Ergenekon'un üst düzey yöneticisi olmak suçlamasıyla 3 kez ağırlaştırılmış müebbet ve 300 yılın üzerinde hapis cezası istenen Şener Eruygur, önceki gün Kadıköy Caddebostan’da kahve içerken görüntülendi. Eşi Mukaddes Eruygur ile birlikte saat 15.00 sularında araçlarıyla Caddebostan CafeCrown’a gelen Eruygur çifti kafede bir süre oturdu.
Doktorlar 'Sokağa çık' demiş
Eruygur’un yakınları, hastanedeki tedavisinin ardından Eruygur’un fiziksel olarak hızlı bir şekilde iyileşme kaydettiğini ancak okuma ve yazma yeteneğini kaybettiğini söyledi.

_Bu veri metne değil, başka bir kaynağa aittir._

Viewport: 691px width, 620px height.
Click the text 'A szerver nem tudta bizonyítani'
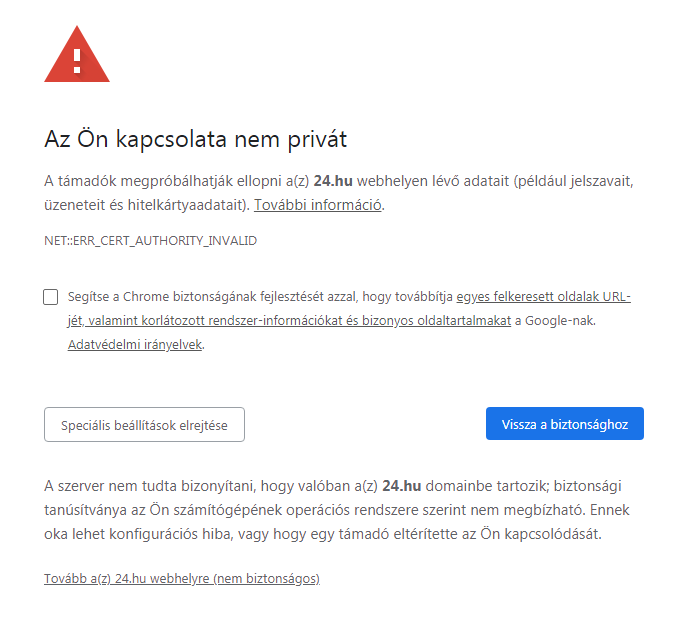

Eruygur’un okuma, yazma ve geçmişi hatırlama konularında sorun yaşadığını belirten yakınları, doktorların Eruygur’un sık sık sokağa çıkarak sosyalleşmesinin, iyileşmesine yardımcı olacağını söylediklerini ifade etti.
Eruygur’un geçmiş yaşantısına dair hiçbir şey hatırlamadığını öne süren yakınları, kendisini sokağa çıkmak için ikna etmekte güçlük çekildiğini, Eruygur’un otomobil gürültüsü ve insan kalabalığından büyük sıkıntı duyduğu için sokağa çıkmakta direndiğini kaydetti.
Uzman doktorların inceledikleri raporlarda, Eruygur için tedavi altındayken ve tutukluluk hali devam ederken ‘’Ağır hasta’’ denildiği ancak tahliye kararı verildikten sonra ‘’Durumu iyi’’ şeklinde raporlar verildiği ileri sürülmüştü.
Ses kaydı şüphe yarattı
Şener Eruygur’un eşi Mukaddes Eruygur ile Eruygur’u GATA’da tedavi eden Albay Mehmet Nusret Demircan arasındaki konuşmanın ses kayıtları internete düşmüştü. Albay Demircan’ın ‘Taburcu dlmasına mani yok. Ancak taburce edersek yeniden tutuklanır endişesiyle taburcu etmiyoruz’ ve ‘Bomboş yatıyor, ne bir kan testi var ne de bir film çekilmiş’ sözleri tartışma yaratmıştı. Ergenekon savcıları, bu ses kayıtları üzerine hem Mukaddes Eruygur’u hem de Albay Demircan’ı sorgulamıştı.